Muchos religiosos nos dicen que tenemos que estar dispuestos a “escuchar a Dios”. Lo que ocurre es que muchas veces, a lo mejor, no sabemos hacerlo y otras, no queremos oír lo que Él tiene que decirnos. Mi experiencia también contempla el llamado “silencio de Dios”. Y sí, ésa es una experiencia sobrecogedora pero, probablemente, necesaria.
Imagino que cuando Dios nos contesta con el “silencio”, cuando realmente es Él quien no nos contesta en vez de ser nosotros que no queremos oírle, ese silencio tiene que obedecer a causas. Quiero aventurar alguna. Pudiera ser que Dios quiere que encontremos nosotros la respuesta; ayudándonos así a crecer y apostando por nosotros, pues nos trata como seres capaces. Es muy probable que, aunque no hagamos otra cosa que hablar, en realidad no nos sepamos ni siquiera escuchar a nosotros mismos, y así, nuestro Creador nos permite averiguar quiénes somos a través de su silencio.
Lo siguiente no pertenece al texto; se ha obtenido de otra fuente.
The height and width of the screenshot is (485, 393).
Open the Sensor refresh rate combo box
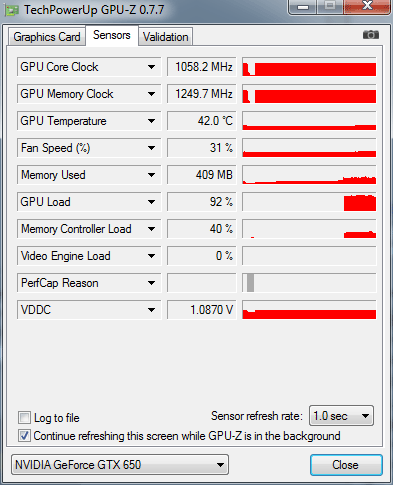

Pero la escucha atenta también puede provocar respuestas. Y esas respuestas vienen de muy diversas formas; bien como acontecimientos, o bien como imágenes que nos sugieren aspectos profundos que se adentran en nuestro interior y que, poco a poco, van mostrando capas y más capas de comprensión.
Y otras veces las respuestas aparecen incluso como pensamientos. Pensamientos precisos, nada recargados, sencillos pero de una intensidad y una profundidad rotunda que apenas uno puede transcribir en su genuina austeridad lingüística. Pensamientos que son bendiciones, y que a veces me gusta transcribir aunque no consiga hacerlo con la simplicidad que aparecen.
Hay quien dice que esos pensamientos son productos del interior, y otros los achacan a quien es más grande que nosotros. Pero he aprendido a valorarlos, con independencia de su origen, porque, si proceden del interior, me pregunto ¿y de quién procede nuestro interior?
Aconsejo estar atento a la escucha y permitirla, valorándola; porque, si el pensamiento es incongruente o dañino para uno o para los demás, no hay duda de que la procedencia es el equívoco en el que nos sumimos; pero si es clarificador y sólo atrae bienestar al mundo, no está de más sopesarlo y tenerlo en cuenta.